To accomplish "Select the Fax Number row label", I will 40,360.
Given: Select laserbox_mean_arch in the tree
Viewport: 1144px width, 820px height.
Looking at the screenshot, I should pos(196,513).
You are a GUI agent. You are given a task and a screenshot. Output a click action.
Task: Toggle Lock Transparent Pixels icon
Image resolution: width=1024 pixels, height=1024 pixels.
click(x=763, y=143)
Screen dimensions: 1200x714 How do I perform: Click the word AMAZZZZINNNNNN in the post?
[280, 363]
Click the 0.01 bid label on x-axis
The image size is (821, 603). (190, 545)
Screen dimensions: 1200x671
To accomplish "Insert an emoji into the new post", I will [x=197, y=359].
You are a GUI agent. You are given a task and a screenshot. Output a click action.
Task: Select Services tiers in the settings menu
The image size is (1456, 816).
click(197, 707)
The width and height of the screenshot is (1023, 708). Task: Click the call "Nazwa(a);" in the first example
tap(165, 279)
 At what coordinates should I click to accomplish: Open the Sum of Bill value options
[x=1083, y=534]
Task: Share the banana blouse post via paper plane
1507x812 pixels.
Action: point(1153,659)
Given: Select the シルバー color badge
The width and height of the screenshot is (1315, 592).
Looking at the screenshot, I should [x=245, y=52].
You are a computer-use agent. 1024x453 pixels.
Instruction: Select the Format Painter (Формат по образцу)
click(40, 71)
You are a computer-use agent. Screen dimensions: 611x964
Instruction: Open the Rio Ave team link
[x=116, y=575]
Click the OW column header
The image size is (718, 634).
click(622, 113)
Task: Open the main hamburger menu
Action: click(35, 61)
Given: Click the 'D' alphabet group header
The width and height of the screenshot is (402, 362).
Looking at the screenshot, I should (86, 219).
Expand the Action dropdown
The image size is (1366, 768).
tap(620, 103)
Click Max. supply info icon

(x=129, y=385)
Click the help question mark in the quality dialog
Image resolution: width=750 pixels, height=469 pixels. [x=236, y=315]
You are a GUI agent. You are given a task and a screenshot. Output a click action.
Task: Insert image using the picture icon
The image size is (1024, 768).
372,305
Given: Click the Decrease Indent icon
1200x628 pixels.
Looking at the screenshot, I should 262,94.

▶ [What is asked]:
Copy out the listing word for word, everything from its start down to the line containing "will [x=197, y=359].".

▶ [Task response]:
To accomplish "Select the Fax Number row label", I will 40,360.
Given: Select laserbox_mean_arch in the tree
Viewport: 1144px width, 820px height.
Looking at the screenshot, I should pos(196,513).
You are a GUI agent. You are given a task and a screenshot. Output a click action.
Task: Toggle Lock Transparent Pixels icon
Image resolution: width=1024 pixels, height=1024 pixels.
click(x=763, y=143)
Screen dimensions: 1200x714 How do I perform: Click the word AMAZZZZINNNNNN in the post?
[280, 363]
Click the 0.01 bid label on x-axis
The image size is (821, 603). (190, 545)
Screen dimensions: 1200x671
To accomplish "Insert an emoji into the new post", I will [x=197, y=359].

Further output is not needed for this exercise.